■ **Material provided**:
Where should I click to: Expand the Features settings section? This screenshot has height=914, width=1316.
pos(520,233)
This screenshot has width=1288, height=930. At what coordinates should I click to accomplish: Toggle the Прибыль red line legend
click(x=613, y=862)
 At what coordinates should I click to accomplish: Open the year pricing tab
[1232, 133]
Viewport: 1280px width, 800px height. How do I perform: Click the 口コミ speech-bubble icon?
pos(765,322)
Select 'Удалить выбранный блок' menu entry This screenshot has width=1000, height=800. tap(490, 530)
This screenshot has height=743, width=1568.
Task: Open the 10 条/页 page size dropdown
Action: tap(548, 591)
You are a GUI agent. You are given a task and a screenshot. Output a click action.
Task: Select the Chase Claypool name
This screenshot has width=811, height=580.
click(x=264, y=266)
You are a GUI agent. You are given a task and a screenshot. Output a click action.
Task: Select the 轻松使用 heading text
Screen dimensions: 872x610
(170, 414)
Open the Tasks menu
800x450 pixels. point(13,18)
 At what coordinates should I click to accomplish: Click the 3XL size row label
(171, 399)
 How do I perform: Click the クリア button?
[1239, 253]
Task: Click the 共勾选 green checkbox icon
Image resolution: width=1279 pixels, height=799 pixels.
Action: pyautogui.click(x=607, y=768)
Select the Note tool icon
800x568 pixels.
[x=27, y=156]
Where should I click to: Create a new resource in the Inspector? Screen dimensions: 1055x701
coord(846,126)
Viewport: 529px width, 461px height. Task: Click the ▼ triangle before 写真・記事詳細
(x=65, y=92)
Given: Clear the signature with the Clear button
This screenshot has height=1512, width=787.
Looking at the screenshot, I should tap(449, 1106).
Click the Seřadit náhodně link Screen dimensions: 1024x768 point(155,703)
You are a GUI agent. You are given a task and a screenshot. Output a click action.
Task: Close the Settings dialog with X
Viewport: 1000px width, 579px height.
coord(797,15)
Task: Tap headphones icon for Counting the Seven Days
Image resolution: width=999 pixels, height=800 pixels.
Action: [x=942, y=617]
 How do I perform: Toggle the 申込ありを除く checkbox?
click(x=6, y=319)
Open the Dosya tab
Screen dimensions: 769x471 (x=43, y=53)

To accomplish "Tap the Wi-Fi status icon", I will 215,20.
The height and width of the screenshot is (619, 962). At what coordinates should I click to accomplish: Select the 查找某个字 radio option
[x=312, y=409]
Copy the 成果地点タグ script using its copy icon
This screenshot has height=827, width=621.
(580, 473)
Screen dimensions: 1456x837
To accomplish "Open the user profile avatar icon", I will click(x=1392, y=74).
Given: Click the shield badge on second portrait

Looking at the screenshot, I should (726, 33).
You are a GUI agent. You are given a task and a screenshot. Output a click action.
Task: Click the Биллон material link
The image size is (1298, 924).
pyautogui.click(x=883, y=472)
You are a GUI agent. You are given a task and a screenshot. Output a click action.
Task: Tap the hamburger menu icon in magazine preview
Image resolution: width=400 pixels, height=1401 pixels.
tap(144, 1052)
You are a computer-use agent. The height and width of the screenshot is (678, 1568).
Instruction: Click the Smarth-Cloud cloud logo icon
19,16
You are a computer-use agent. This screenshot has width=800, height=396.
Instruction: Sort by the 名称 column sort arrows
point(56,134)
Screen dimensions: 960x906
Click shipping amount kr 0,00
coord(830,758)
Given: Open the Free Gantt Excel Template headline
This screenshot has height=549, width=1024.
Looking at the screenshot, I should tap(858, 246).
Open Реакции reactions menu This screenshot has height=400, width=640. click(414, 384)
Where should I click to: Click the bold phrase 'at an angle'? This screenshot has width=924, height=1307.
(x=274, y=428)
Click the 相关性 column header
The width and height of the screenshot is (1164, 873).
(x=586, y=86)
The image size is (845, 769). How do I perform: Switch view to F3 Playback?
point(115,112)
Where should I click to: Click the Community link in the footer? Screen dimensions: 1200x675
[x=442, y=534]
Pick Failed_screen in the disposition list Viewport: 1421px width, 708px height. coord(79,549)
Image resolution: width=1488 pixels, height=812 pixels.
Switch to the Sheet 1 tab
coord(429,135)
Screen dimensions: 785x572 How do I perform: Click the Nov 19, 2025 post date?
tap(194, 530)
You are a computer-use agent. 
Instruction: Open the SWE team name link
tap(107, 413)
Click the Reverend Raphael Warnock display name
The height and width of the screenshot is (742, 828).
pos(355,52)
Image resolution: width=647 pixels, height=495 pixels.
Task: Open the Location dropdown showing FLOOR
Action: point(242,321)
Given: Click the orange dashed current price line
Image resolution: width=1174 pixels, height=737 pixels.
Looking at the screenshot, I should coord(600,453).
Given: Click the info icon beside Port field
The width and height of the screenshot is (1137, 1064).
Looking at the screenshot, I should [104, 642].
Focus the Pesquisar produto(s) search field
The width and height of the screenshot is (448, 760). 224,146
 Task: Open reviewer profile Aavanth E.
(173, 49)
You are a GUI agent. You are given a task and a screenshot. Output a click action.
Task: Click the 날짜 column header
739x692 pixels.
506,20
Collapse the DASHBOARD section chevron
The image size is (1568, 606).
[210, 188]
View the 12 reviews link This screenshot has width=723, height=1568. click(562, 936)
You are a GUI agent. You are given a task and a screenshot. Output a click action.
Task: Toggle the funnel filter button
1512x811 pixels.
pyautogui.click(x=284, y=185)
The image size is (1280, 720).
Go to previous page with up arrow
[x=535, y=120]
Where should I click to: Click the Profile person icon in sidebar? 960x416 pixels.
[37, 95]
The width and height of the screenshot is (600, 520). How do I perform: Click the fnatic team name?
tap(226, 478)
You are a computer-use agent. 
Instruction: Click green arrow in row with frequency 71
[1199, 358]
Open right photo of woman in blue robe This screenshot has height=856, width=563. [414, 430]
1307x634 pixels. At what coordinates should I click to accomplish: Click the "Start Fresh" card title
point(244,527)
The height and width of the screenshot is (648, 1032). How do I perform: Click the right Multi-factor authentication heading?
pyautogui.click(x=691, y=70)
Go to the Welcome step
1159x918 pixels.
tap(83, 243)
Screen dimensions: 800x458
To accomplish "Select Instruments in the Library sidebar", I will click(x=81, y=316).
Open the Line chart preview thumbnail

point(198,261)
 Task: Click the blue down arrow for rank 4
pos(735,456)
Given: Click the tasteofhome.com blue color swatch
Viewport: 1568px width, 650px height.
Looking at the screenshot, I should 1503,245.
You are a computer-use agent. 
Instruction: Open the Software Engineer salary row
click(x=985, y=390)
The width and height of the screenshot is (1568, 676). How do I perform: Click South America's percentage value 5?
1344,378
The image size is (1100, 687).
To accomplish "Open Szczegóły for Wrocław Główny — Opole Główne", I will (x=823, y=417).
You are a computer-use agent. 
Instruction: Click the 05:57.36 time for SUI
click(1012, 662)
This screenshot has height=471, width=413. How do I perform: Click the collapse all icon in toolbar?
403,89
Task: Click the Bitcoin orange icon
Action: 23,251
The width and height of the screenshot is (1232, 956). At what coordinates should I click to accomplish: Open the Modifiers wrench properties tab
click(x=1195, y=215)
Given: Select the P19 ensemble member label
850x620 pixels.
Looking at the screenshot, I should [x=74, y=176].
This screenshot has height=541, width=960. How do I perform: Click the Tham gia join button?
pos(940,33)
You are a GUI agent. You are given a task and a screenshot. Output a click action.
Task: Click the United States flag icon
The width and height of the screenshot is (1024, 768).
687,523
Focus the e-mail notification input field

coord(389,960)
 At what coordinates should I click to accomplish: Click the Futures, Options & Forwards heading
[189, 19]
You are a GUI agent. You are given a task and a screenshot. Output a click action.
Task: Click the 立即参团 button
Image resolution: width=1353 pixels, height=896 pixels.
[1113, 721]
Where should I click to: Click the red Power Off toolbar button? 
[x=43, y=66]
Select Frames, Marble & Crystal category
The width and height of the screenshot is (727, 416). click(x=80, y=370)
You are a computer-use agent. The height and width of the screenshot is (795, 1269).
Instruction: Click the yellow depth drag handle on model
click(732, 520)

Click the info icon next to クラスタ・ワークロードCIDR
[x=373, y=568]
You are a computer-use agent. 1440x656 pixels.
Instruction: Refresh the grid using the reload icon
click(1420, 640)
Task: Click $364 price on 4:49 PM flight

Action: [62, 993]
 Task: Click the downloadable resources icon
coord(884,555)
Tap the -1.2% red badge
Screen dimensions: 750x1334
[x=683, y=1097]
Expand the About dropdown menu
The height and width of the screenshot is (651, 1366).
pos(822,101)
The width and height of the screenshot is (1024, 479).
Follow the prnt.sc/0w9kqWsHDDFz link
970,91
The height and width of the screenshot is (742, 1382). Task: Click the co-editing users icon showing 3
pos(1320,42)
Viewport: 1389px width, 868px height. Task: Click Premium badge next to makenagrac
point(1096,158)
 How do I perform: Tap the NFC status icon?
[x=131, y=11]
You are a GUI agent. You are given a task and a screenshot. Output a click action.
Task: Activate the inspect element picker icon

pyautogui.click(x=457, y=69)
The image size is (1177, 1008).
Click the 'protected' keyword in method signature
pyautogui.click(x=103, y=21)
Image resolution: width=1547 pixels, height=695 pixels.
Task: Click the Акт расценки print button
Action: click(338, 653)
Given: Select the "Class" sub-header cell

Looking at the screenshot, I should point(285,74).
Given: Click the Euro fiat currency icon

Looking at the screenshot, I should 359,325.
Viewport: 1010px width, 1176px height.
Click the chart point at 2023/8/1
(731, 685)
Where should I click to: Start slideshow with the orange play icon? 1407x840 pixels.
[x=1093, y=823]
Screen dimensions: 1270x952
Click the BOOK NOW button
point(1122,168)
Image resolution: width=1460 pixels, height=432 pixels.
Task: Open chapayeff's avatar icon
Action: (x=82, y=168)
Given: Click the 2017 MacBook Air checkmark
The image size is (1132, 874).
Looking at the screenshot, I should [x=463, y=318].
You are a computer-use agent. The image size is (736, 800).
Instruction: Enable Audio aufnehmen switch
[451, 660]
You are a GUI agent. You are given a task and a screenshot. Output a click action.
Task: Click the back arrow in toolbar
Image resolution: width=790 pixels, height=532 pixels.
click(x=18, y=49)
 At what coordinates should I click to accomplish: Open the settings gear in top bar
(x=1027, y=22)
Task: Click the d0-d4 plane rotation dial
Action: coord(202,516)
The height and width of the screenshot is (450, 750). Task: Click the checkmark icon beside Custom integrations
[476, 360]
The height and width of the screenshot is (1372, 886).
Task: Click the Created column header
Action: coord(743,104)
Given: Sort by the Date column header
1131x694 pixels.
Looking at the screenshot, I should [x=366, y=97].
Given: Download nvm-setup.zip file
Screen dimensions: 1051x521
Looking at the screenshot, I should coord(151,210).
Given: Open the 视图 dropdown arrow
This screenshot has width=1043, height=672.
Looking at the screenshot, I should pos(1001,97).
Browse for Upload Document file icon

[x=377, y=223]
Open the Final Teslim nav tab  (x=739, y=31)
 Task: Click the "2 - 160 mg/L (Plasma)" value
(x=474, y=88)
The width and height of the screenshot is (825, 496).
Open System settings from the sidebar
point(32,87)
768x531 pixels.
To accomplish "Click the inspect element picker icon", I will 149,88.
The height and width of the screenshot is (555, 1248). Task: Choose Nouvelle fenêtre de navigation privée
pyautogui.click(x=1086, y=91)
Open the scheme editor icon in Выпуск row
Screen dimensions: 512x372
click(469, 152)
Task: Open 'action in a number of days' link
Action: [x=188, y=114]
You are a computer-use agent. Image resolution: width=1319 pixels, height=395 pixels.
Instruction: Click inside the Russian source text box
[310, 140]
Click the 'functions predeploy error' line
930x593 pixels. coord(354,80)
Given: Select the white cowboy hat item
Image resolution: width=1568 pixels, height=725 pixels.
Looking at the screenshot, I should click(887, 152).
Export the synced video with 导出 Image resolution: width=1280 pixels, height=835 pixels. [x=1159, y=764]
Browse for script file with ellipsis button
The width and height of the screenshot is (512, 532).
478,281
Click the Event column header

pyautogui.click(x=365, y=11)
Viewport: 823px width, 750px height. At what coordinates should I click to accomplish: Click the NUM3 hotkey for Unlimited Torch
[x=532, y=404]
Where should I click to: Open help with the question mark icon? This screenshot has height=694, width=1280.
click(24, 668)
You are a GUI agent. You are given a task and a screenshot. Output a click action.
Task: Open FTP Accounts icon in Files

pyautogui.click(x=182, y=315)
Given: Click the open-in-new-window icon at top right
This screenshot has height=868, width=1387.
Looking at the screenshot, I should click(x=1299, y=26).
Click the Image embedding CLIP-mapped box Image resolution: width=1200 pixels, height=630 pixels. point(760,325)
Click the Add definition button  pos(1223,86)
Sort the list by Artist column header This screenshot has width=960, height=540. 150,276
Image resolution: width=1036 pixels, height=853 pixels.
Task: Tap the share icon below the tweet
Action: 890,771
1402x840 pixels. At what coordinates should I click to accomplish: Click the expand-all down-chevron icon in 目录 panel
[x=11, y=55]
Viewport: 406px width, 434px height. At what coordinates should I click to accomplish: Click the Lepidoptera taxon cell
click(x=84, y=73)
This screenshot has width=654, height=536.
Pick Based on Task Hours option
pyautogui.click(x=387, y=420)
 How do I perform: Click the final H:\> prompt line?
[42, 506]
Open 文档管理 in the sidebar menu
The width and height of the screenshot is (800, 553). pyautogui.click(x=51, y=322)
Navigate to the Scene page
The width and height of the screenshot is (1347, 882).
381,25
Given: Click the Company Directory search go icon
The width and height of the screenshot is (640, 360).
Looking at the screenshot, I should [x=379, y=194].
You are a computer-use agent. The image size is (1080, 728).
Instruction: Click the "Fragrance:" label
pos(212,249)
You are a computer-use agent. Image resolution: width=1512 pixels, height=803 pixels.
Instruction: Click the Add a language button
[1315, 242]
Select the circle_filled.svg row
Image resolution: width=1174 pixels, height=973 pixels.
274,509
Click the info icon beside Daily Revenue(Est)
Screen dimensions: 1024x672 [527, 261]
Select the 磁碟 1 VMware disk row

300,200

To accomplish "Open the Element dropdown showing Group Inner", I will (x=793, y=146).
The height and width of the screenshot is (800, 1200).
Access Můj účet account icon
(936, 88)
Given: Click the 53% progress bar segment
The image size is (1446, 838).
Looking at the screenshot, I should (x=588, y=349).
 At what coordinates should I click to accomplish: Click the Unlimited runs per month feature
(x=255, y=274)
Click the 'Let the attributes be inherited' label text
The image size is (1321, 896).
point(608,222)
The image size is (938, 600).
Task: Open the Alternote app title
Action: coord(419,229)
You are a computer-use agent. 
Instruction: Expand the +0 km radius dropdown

■ **Directions**:
In the entries above, find the line with "Open the Tasks menu" and the line with "Task: Tap headphones", then set down exactly those two and every line between them, nothing else.

■ **Answer for this exercise**:
Open the Tasks menu
800x450 pixels. point(13,18)
 At what coordinates should I click to accomplish: Click the 3XL size row label
(171, 399)
 How do I perform: Click the クリア button?
[1239, 253]
Task: Click the 共勾选 green checkbox icon
Image resolution: width=1279 pixels, height=799 pixels.
Action: pyautogui.click(x=607, y=768)
Select the Note tool icon
800x568 pixels.
[x=27, y=156]
Where should I click to: Create a new resource in the Inspector? Screen dimensions: 1055x701
coord(846,126)
Viewport: 529px width, 461px height. Task: Click the ▼ triangle before 写真・記事詳細
(x=65, y=92)
Given: Clear the signature with the Clear button
This screenshot has height=1512, width=787.
Looking at the screenshot, I should tap(449, 1106).
Click the Seřadit náhodně link Screen dimensions: 1024x768 point(155,703)
You are a GUI agent. You are given a task and a screenshot. Output a click action.
Task: Close the Settings dialog with X
Viewport: 1000px width, 579px height.
coord(797,15)
Task: Tap headphones icon for Counting the Seven Days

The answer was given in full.